» La consigne: Renvoyez à l'identique le passage du texte sur la publicité qui s'ouvre sur les mots contenant « (1) Le fond » et se ferme sur « signifiant. ».

» Texte fourni:
▼▼▼
2. Message publicitaire crypté
a) Les effets stylistiques
Entrés dans l`ère de l`hyper-choix, avec des
produits souvent peu différents les uns des autres, et dans l`ère
de l`hyper-sollicitation publicitaire, les consommateurs éprouvent des
difficultés à se décider pour tel ou tel produit. Sentant
une érosion de l`efficacité des messages, les publicitaires ont
travaillé sur le fond du discours et sur la forme du message pour
renforcer la valeur perçue des marques et des produits.
(1) Le fond Voici deux exemples de travail sur le fond :
- La publicité oblique consiste à manipuler
l'objet pour en modifier sa représentation commune. Le
sens du produit naît du discours publicitaire. Le
consommateur interprète le message et achète une vision du monde
plutôt qu`un produit.
- La publicité mythique, inventée par Jacques
Séguéla20, vise à construire la marque dans
le
discours publicitaire. Elle propose une invitation au
rêve et une promesse de bonheur. Elle cherche à effacer l'ennui et
la monotonie des décisions d'achat. Elle est dite « mythique
», puisqu`elle construit du signifié à partir du
signifiant.
(2) La forme
Les publicitaires ne vont pas manquer de
créativité et d`inventivité pour renforcer l`impact des
messages. Ils vont recourir à de nombreux effets stylistiques, tels que
le décalage, l`humour, la connivence avec la cible,
l`autodérision pour la marque, l`exagération publicitaire et tant
d`autres formes...
b) Le client pris en compte
Originellement, la communication des marques a consisté
à mettre en avant la « promesse » d`amélioration d`un
service ou d`un produit pour les consommateurs. Mais constatant que les
promesses étaient souvent identiques d`un produit à l`autre, les
publicitaires ont travaillé sur les bénéfices aux
consommateurs, qui offrent de nouveaux leviers de différenciation
(insights).
En se plaçant du point de vue des attentes consommateurs,
dans une communication conative, les marques ont gagné en pertinence.
20 Publicitaire français, cofondateur de l`agence de
communication RSCG en 1970 (absorbée par le Groupe Havas en 1996), dont
il est toujours
Vice-Président (avec Vincent Bolloré actionnaire de
20% du capital d`Havas). Il inventa notamment le slogan La force tranquille?
pour la campagne présidentielle de François Mitterrand en
1981.
3. Des consommateurs méfiants et de plus en plus
critiques
a) Sentiment de manipulation
Issu de la même veine que Guy Debord dans sa critique
de la « société de consommation » qui aliène les
individus21, et que Naomi Klein dans son essai No Logo paru
en 2001, un mouvement de rébellion émerge pour s`opposer
radicalement à la publicité. La population, saturée de
messages publicitaires, ressent un sentiment de méfiance et demande des
« comptes aux entreprises » qui sont « désormais toutes
suspectes »22. Un sentiment de manipulation germe dans l`esprit
de certains car ils observent que les marques abandonnent un argumentaire
centré sur le produit pour adopter un discours chargé de valeurs
aspirationnelles et sociales. C`est la valeur de lien contre la valeur d`usage
comme le montre en positif Bernard Cova.23
Ce sentiment germe également parce que les
consommateurs replacent désormais les marques dans un système
global qui inclut notamment les sphères financières et sociales,
perçues parfois négativement. Un mouvement « Anti-pub »
▲▲▲
» Matériel extrait:
▼▼▼
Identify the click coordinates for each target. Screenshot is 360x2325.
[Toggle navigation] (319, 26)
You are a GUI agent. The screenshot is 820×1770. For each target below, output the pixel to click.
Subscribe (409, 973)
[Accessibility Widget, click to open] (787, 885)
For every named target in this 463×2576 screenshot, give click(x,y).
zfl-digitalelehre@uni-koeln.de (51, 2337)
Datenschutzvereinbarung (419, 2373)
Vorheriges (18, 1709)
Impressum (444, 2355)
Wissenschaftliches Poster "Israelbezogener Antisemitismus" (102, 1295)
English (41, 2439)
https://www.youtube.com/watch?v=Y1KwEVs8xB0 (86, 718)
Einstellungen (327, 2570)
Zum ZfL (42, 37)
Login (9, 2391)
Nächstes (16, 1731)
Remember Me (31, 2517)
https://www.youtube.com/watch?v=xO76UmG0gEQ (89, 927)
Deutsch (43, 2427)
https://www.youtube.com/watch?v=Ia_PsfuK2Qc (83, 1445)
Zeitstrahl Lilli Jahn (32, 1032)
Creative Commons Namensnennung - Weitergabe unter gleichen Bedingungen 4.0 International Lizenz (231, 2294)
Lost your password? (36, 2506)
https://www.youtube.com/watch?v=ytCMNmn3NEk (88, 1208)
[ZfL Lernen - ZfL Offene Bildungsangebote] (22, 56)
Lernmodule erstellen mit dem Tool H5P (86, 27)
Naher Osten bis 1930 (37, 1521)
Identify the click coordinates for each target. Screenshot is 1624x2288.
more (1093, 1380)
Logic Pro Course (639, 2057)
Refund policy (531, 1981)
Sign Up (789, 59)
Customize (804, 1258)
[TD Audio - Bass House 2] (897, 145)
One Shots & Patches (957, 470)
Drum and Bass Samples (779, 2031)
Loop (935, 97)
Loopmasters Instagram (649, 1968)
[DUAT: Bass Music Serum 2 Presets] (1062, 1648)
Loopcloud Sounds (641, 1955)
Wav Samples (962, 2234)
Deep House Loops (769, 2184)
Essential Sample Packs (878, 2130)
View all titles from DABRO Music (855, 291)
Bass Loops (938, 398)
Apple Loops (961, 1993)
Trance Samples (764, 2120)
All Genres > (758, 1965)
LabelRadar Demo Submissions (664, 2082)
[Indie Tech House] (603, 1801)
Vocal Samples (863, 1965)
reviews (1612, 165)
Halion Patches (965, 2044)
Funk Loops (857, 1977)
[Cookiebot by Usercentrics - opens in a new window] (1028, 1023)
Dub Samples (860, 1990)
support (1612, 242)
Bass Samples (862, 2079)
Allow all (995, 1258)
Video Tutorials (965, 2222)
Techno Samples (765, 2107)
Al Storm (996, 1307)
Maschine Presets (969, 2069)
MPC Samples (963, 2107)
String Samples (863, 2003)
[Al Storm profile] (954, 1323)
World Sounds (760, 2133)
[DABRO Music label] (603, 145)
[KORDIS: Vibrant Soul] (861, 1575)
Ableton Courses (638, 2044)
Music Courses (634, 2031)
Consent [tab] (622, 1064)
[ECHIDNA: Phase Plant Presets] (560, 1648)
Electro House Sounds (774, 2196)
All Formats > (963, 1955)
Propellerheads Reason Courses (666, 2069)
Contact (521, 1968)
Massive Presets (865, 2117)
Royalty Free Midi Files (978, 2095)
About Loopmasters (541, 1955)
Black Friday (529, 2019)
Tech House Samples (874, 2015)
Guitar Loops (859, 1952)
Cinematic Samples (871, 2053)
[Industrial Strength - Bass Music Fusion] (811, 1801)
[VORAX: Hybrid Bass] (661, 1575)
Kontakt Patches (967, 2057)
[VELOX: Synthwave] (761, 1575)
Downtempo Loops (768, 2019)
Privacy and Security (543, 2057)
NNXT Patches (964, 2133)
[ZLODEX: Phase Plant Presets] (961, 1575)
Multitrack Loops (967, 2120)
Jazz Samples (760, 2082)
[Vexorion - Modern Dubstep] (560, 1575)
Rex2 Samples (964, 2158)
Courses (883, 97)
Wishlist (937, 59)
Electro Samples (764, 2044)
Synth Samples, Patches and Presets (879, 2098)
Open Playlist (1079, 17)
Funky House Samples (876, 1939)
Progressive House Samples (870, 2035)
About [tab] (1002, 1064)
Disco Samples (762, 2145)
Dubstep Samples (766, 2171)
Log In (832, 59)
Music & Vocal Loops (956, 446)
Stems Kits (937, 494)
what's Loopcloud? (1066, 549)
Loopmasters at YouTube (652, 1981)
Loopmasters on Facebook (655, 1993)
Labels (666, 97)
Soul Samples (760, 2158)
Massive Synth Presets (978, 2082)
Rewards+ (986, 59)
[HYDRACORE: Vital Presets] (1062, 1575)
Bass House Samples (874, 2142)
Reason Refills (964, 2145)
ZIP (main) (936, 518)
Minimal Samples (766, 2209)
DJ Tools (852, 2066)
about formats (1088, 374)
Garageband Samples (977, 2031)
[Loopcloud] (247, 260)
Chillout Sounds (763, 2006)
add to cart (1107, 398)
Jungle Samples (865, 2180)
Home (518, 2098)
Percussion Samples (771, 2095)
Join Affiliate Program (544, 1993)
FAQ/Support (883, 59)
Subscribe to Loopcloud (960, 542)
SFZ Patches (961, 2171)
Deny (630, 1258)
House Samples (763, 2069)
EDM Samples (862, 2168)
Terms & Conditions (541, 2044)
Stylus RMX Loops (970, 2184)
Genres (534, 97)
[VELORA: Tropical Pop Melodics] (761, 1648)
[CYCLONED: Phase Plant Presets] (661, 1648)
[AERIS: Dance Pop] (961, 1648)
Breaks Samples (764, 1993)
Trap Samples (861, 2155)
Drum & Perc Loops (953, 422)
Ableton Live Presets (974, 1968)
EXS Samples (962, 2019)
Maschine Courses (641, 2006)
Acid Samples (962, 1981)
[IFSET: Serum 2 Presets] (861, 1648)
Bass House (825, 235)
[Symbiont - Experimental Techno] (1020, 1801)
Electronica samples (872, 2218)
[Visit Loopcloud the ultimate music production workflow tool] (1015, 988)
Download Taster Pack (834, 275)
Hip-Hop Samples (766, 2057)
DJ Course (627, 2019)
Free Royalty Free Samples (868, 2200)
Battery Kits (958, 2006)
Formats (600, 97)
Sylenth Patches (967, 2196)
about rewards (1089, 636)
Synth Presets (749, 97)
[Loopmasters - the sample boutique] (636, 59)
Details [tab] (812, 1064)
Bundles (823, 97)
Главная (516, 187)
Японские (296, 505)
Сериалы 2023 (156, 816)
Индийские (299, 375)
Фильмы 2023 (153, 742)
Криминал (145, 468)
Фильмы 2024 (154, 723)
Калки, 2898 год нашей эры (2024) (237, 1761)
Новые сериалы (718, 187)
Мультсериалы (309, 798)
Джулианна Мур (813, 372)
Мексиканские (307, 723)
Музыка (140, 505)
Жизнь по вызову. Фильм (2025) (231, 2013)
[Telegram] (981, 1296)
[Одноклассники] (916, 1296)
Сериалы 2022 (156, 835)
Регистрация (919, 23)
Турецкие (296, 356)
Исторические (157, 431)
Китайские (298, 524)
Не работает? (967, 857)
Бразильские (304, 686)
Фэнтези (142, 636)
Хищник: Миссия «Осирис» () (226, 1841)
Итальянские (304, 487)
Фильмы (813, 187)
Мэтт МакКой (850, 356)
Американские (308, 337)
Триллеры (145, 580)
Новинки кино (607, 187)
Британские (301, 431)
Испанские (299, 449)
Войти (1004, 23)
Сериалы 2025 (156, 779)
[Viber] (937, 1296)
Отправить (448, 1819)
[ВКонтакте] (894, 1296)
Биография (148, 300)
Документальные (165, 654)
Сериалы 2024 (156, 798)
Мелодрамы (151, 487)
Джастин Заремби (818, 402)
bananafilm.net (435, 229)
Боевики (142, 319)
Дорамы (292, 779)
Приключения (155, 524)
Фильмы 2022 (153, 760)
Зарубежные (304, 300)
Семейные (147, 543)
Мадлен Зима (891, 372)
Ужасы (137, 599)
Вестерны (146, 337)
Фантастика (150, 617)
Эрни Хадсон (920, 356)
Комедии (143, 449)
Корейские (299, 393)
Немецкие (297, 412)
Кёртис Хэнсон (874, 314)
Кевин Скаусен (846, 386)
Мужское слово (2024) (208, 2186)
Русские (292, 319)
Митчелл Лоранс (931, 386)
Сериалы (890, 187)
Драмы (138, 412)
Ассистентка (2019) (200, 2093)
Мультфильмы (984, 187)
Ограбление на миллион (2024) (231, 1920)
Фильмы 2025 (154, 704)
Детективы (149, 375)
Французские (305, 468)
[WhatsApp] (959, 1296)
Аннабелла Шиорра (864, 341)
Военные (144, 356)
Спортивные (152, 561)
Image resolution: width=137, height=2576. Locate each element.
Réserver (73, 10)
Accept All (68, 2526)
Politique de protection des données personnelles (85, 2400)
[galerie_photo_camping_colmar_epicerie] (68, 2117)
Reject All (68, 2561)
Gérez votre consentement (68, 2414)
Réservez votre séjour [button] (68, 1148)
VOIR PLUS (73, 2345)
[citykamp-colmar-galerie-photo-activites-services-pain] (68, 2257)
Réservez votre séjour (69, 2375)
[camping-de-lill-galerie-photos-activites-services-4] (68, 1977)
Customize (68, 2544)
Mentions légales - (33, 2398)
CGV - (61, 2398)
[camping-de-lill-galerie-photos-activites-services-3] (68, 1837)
▲▲▲
» Réponse correcte:
(1) Le fond Voici deux exemples de travail sur le fond :
- La publicité oblique consiste à manipuler
l'objet pour en modifier sa représentation commune. Le
sens du produit naît du discours publicitaire. Le
consommateur interprète le message et achète une vision du monde
plutôt qu`un produit.
- La publicité mythique, inventée par Jacques
Séguéla20, vise à construire la marque dans
le
discours publicitaire. Elle propose une invitation au
rêve et une promesse de bonheur. Elle cherche à effacer l'ennui et
la monotonie des décisions d'achat. Elle est dite « mythique
», puisqu`elle construit du signifié à partir du
signifiant.